100 Jahre John Cage
3. September 2012Das beste Stück, das John Cage jemals komponiert hat, das Stück jedenfalls, das er selbst am meisten mochte, kann man nicht aufnehmen. Man muss es erleben, im Konzert. Cage nannte es einfach sein "stilles Stück", offiziell heißt es "4'33" - also 4 Minuten 33 Sekunden. So lange dauern die drei Sätze des Werks, in dem eine unbestimmte Anzahl von Musikern auf der Bühne - nichts tut. Bei der Uraufführung hat ein Pianist sich an den Flügel gesetzt, den Deckel über der Tastatur geschlossen und nach 4 Minuten und 33 Sekunden wieder geöffnet. Die Zeitungen berichten später: "Der größte Teil des Publikums kochte vor Wut. Ein Zuhörer stand auf und rief: 'Lasst uns diese Leute aus der Stadt jagen!'"
Kunst oder Zufall?
Das Jahr: 1952. Cage war vierzig und an solche Eklats längst gewöhnt. Doch Menschen zu schockieren und in Rage zu bringen, war nicht seine Absicht. Ihre Ohren zu öffnen, das schon. Genau das will auch das stille Stück. In einem angeblich schalltoten Raum hatte Cage zur eigenen Verwunderung noch das Sirren seines Nervensystems gehört und das Pochen des Blutes.

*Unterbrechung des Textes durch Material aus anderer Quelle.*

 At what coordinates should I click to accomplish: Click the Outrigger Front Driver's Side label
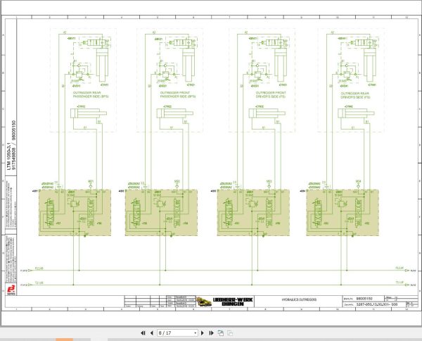(x=271, y=94)
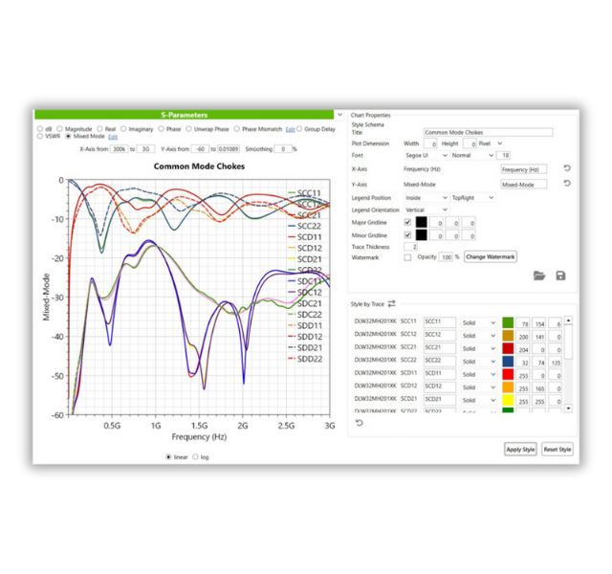Switch frequency axis to log scale
Screen dimensions: 612x574
click(x=197, y=456)
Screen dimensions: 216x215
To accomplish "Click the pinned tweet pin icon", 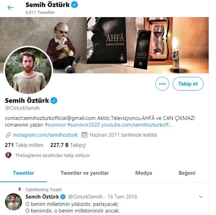I will [x=20, y=189].
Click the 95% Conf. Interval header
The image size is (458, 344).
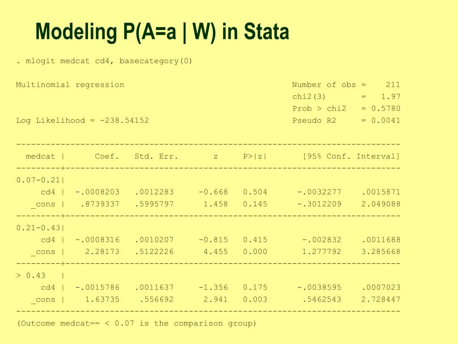[351, 156]
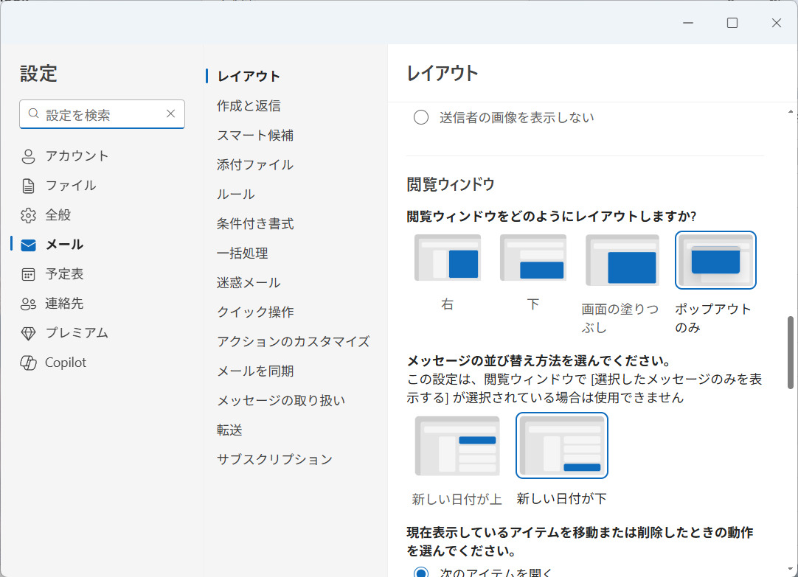
Task: Select 次のアイテムを開く radio button
Action: [x=421, y=573]
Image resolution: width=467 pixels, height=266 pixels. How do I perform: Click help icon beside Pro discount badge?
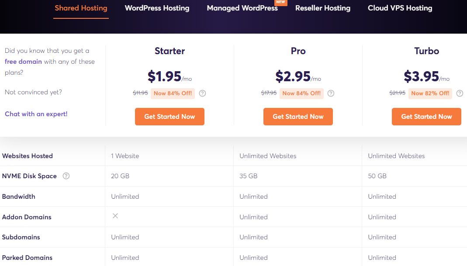point(331,93)
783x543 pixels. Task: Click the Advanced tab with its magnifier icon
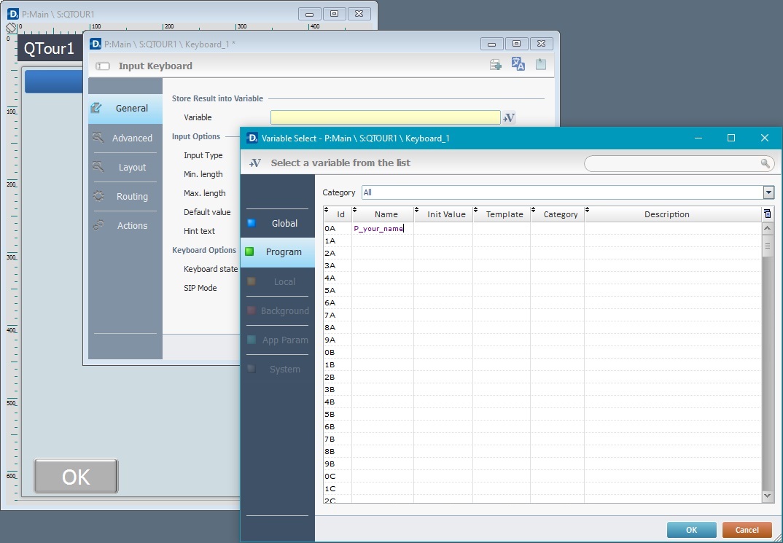(x=124, y=138)
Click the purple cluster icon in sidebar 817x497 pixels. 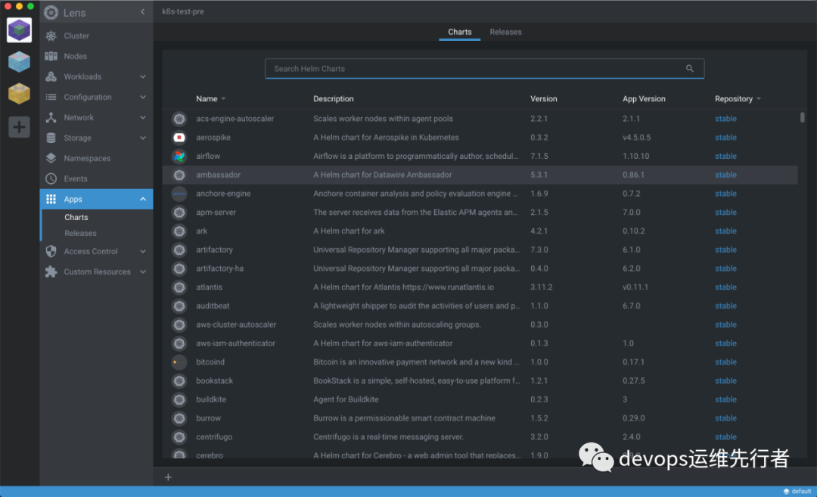[20, 30]
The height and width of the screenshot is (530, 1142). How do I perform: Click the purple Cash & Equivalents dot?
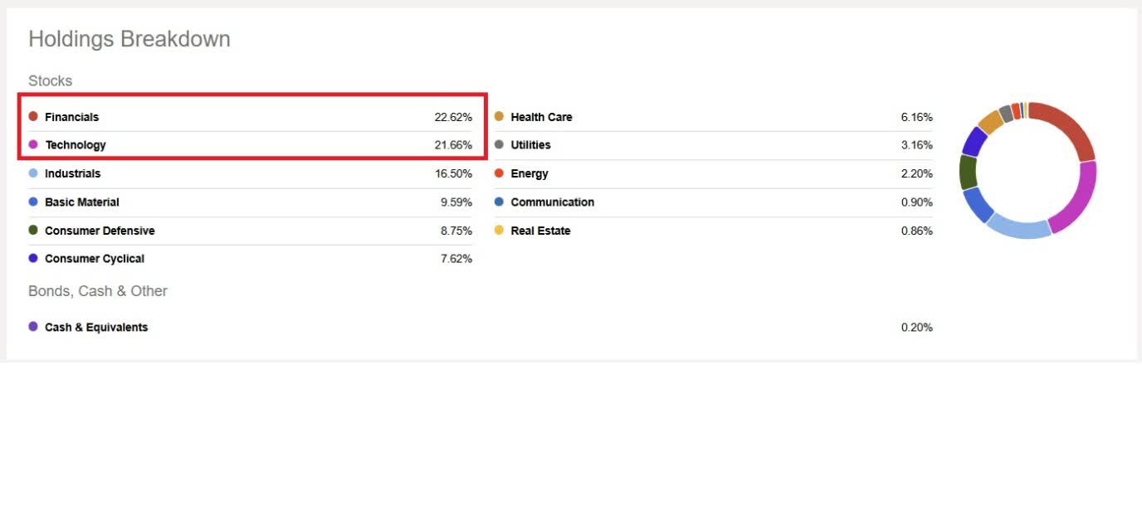click(33, 327)
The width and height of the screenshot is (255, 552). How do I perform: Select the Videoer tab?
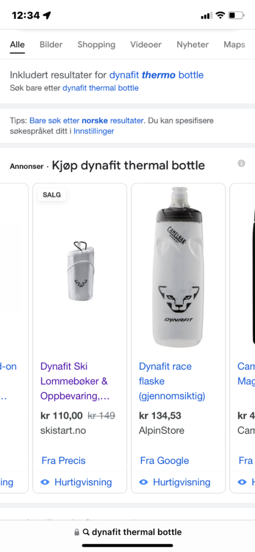point(146,45)
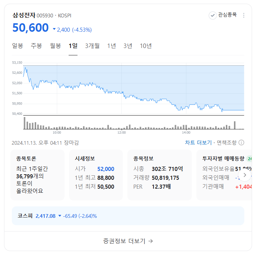This screenshot has height=254, width=255.
Task: Switch chart to the 1년 range
Action: click(x=111, y=46)
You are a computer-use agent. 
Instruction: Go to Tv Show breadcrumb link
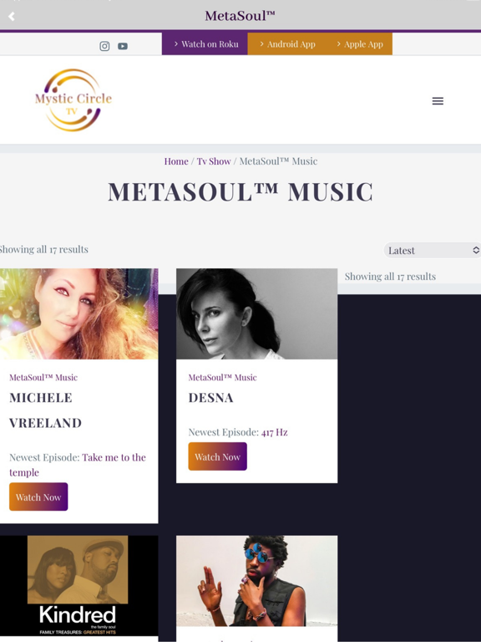(214, 161)
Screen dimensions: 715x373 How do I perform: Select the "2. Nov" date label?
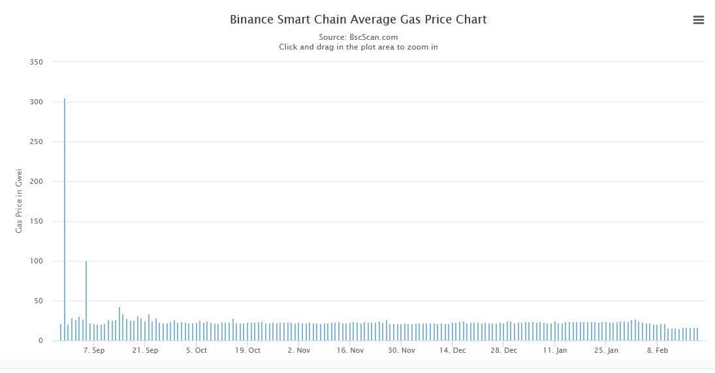[x=299, y=350]
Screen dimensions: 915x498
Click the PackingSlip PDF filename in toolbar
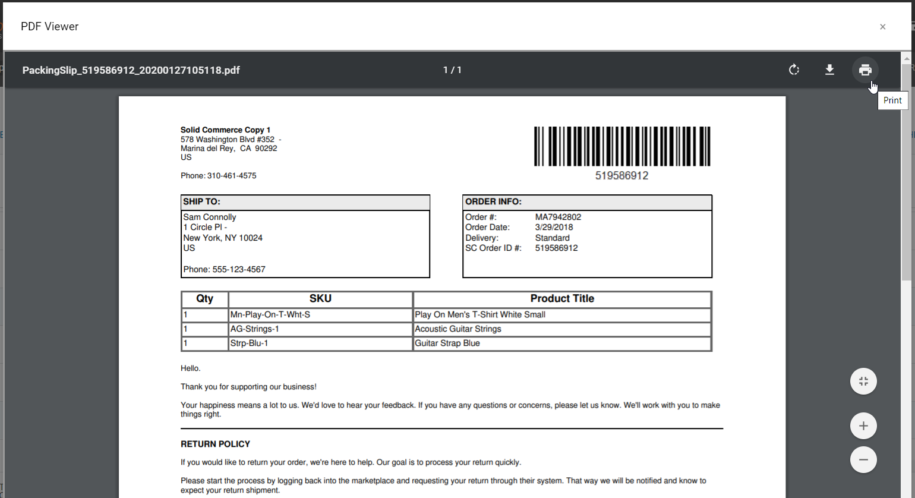click(x=131, y=70)
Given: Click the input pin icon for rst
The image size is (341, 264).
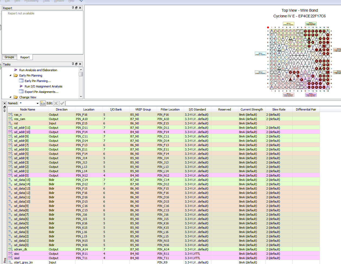Looking at the screenshot, I should coord(10,123).
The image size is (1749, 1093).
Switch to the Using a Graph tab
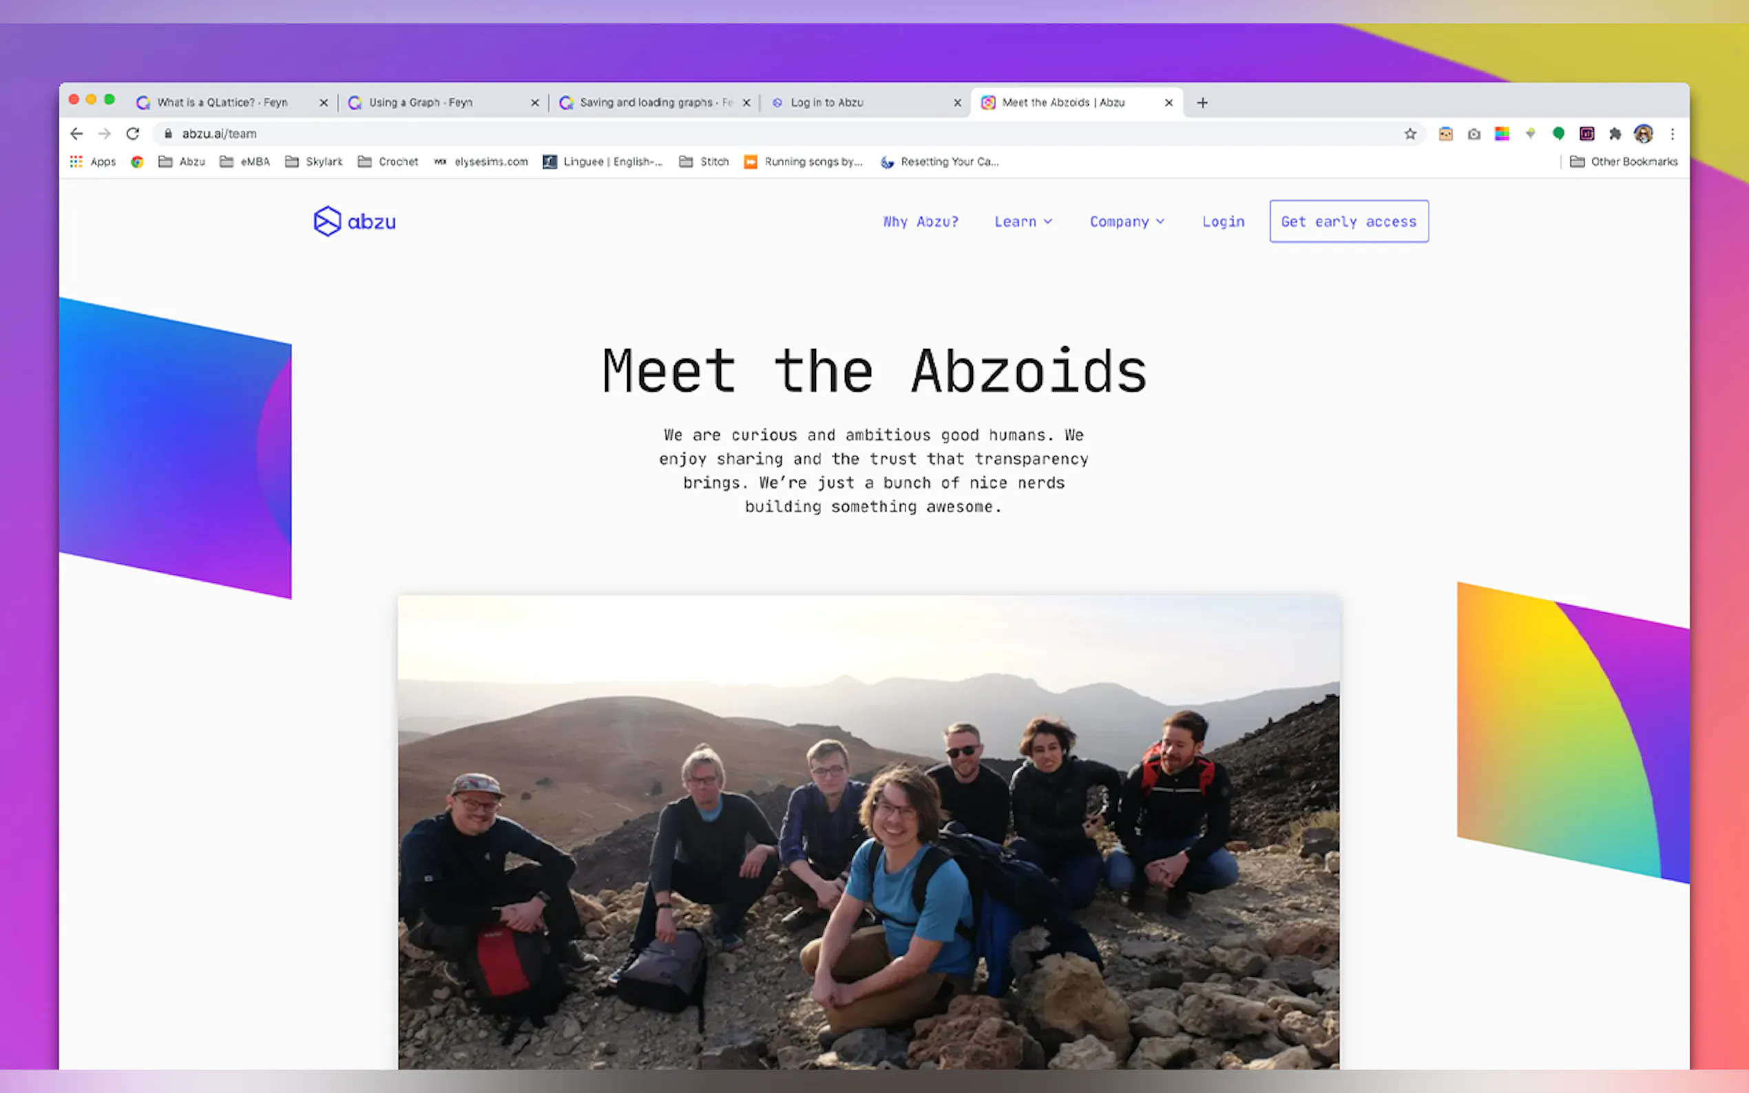click(443, 103)
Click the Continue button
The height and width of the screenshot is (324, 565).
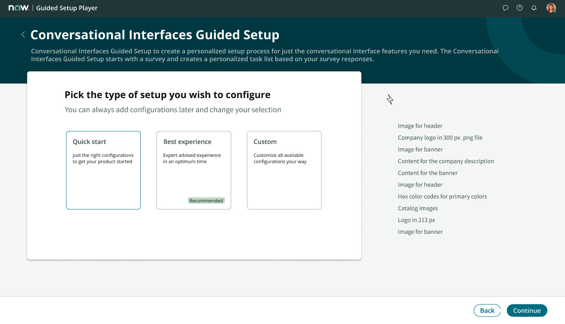coord(527,310)
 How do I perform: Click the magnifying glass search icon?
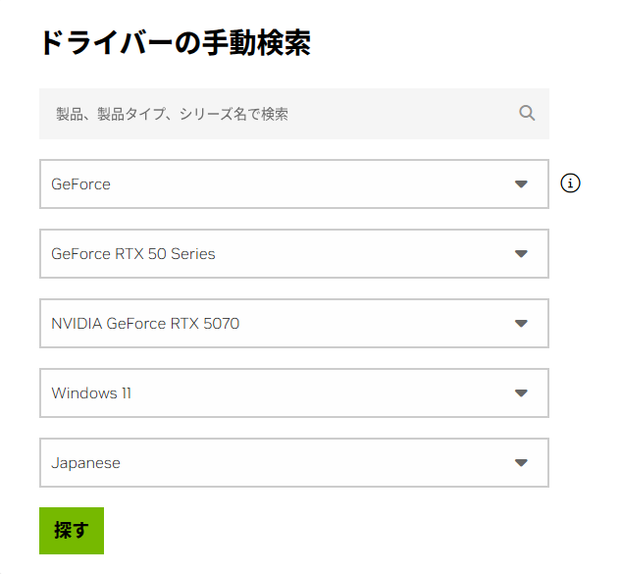coord(527,113)
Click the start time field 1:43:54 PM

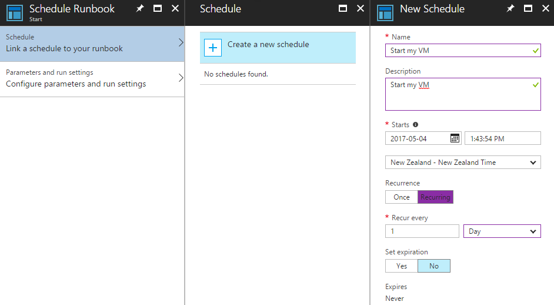coord(502,138)
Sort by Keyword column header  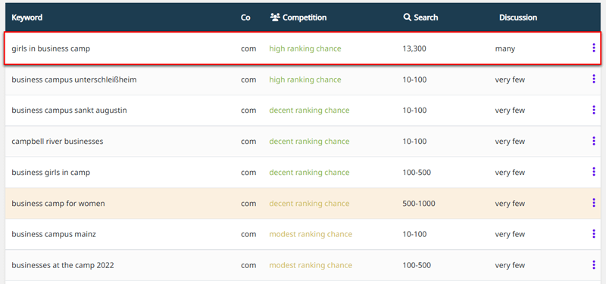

Er kam zur Einsicht: Stille ist nicht Abwesenheit von Klang, sondern Abwesenheit von Klang, der mit Absicht erzeugt wird. Keineswegs also markiert 4'33" das Nichts. Es verweist vielmehr darauf, dass auch dann, wenn niemand Musik macht, die Welt voller Klänge ist. 4'33" versöhnt die Kunst mit dem Leben - indem es die Grenze dazwischen niederreißt.
Nicht nur Musiker
Am 5. September 1912 wurde John Milton Cage Jr. in Los Angeles geboren. Der Vater ein Erfinder, die Mutter Journalistin. Cage junior absolvierte die Schule mit Bestnoten. Er überlegte, Dichter zu werden, dann Priester oder Architekt. Oder Maler? Er konzentrierte sich zunächst auf Musik - um später in seinen poetischen Schriften, in Zeichnungen und Drucken das Feld wieder zu erweitern.
Bei dem berühmten modernen Komponisten Arnold Schönberg lernte er Komposition, er schrieb innovative Stücke vor allem für Schlagzeugensembles und Musik für den Tanz. Ende der 40er Jahren aber wuchs ihm sein Leben über den Kopf. Er hatte kaum Geld, rauchte, trank, seine Ehe scheiterte.
Weg von musikalischer Zielstrebigkeit
Der Zufall führte ihn aus der Krise. In der Arbeit mit dem chinesischen Orakel-Buch "I Ging" fand er einen Weg, Werke zu schaffen, die frei sind von Neigungen und Abneigungen. Den "Geist beruhigen und ernüchtern" - dieses Motto eines indischen Philosophen leitete seine Arbeit von nun an. Freunde wie die Maler Robert Rauschenberg und Jasper Johns und auch sein neuer Lebenspartner, der Tänzer Merce Cunningham, bestärkten ihn.
Musik ist Natur, Natur ist Musik
Die Werke von John Cage und die Ideen, die sie beflügeln, rissen die Musikgeschichte aus ihrer Spur. "Music of Changes" oder das legendäre "Concert for Piano and Orchestra", die früh auch in Deutschland aufgeführt wurden, später dann medienübergreifende Arbeiten, Performances, Hörspiele, Musiktheater: Sie erweiterten den Kunstbegriff und zogen viele junge Kollegen in den Bann. Die moderne Kunstrichtung Fluxus oder Happenings etwa wären ohne Cage nicht denkbar.
Unermüdlich erfand er bis zu seinem Tod im August 1992 immer neue Verfahren, um Klang jenseits des menschlichen Willens erfahrbar zu machen, um mit Musik, wie er es ausdrückte, "die Wirkungsweise der Natur zu imitieren". Cages Musik hören oder einfach im Alltag die Ohren aufmachen und bewusst wahrnehmen, wie die Welt von sich aus klingt: Das ist kein Unterschied in der Sache, allenfalls in der Qualität.
Wie das geht, hat Cage selbst vorgemacht: Mit Merce Cunningham zog er für die letzten dreizehn Jahre seines Lebens in eine große Dachwohnung direkt an der Sixth Avenue, eine der meist befahrenen Straßen von New York. Er brauche jetzt kein Radio mehr, erklärte Cage seinen Besuchern gerne: "Ich muss nur das Fenster aufmachen."